Though once you walk him into the realm of dealing with computers, all you see is another bumbling old guy who says he gets it, but does not actually.
So while we were getting our work done, he often left any computer work related to uploading or downloading to me or another co-worker.
Being of the late Baby Boom Generation, he was one to reminisce on his days as a young iron worker. He needed to be quick and tough. He prided himself on landing a position in management fairly quickly.
He follows sports, but only to bet and win money on golfers and baseball teams he bets on. He actually got me into golf, which incidentally got me watching/following Filipino-Aussie Jason Day.
In the short time that he was with our company, he's quickly developed a reputation for being fast and efficient, but being difficult to work with. Being difficult to work with didn't necessarily mean that it was because he was being outwardly prejudiced or anything, it was because his working style is fairly rigid and inflexible.
At the beginning of the project, when there were multiple people, we tentatively agreed to meet at 6AM. For these projects, the norm had been to meet at 6AM for the first few weeks, but then adapt the schedule as necessary. He's the only one who'd adhere to starting right at 6AM every day.
The fact that he worked on that schedule, also while noting when co-workers were not available or missed something while on assignment rubbed more than one of my co-workers the wrong way.
I could see why the co-workers disliked this; he was making himself look good, while kinda making the others look bad.
When I See Him Again
He may read this some day, and so I've written this piece with that in mind.
There were times where we felt really good about finishing things. Like the time, we finished surveying street lines. While in a strip mall, he turned up the volume on 94.7 and rocked the block.
When we were focused on the job and finishing things, all was good.
But every now and then, he would say something that would remind me why I couldn't quite feel really comfortable around him.
He would continue to make his comments about Asian drivers, Mexicans, etc.
A lot of his politically-tinged commentaries also centered around "bringing the America he knew back." When we saw a rocket ship in a local playground, what they call "Cold War Playground Equipment", he lamented the fact that America was becoming too politically correct.
That kinda statement seems to reflect his internal "need" to continually make offensive comments about other races and ethnicities.
But he took me aback when we were talking about his favored physiques for women. Somehow we got to talking about Serena Williams. He thought the typical bro thing, "she looks like a man."
Arguing over personal tastes, I've figured, is usually a lot less tense than arguing politics of right and wrong, but it is still a way of communicating politics, and, so I bit.
"I kinda like the Serena Williams body type." Which, incidentally, I actually do.
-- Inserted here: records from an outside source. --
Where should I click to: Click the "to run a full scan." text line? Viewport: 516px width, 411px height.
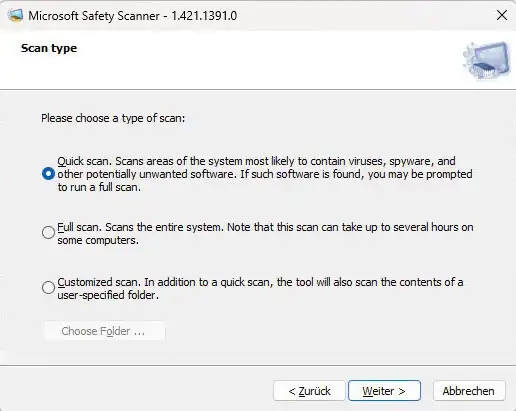point(99,187)
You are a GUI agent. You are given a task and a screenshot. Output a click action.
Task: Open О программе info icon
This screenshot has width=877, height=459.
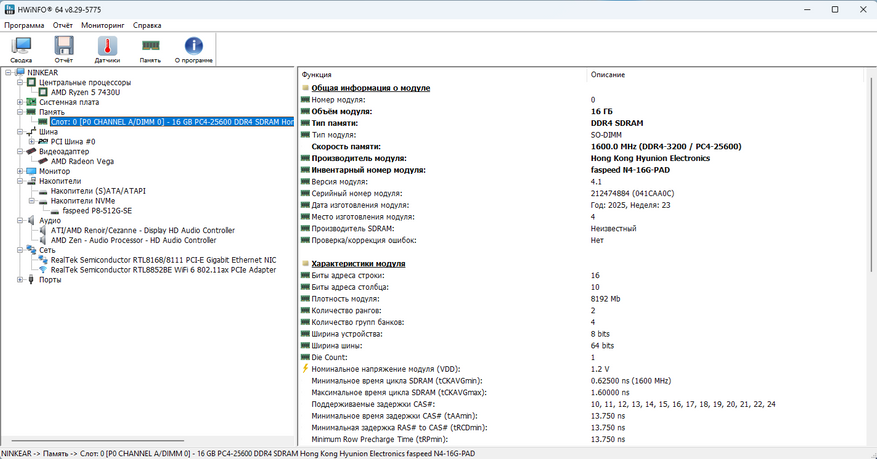click(x=193, y=49)
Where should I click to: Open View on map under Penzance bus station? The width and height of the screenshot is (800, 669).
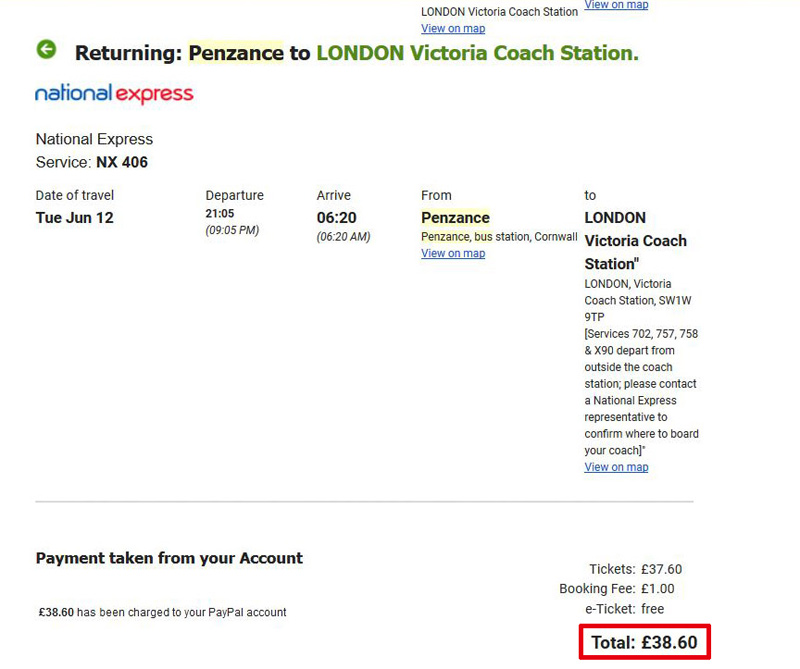click(453, 253)
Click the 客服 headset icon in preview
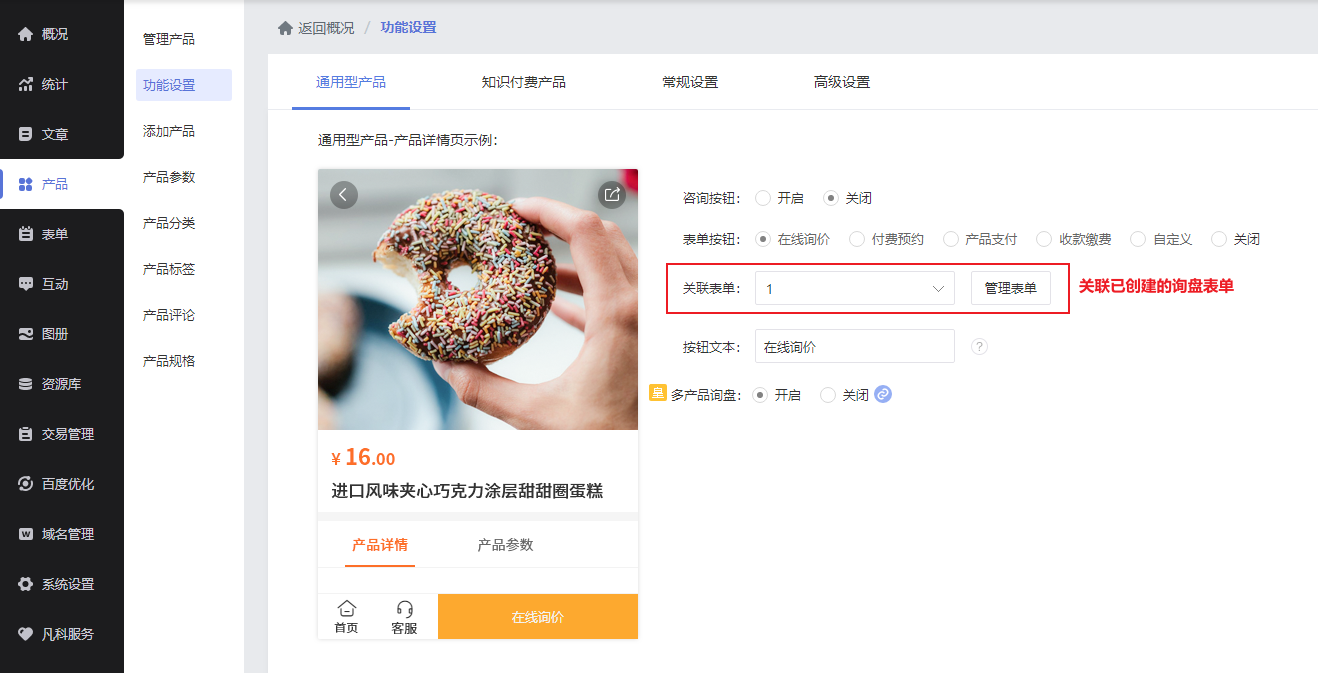The height and width of the screenshot is (673, 1318). click(404, 608)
He more or less accepted it, essentially saying to each his own, which in his case tends to be the classic petite women, and encompasses a lot of Asian women.
A few days later while on the street a carrier truck apparently being driven by a black woman was speeding through the fast lane on a 4-lane street. My co-worker wasn't in too much danger, but it kind of shook him up a bit.
I remarked that it was "Serena Williams trying to get some revenge," to which he said, "probably one of those Fergusons."
"Fergusons?", I knew exactly what he might be aiming for when he said that, but wanted to hear him explain it all himself.
"Think about what happened!", he implored me to think.
I already knew.
He said, "it's my new way of saying nigger. You can't say that anymore. I told the black guys at the golf club and they laughed."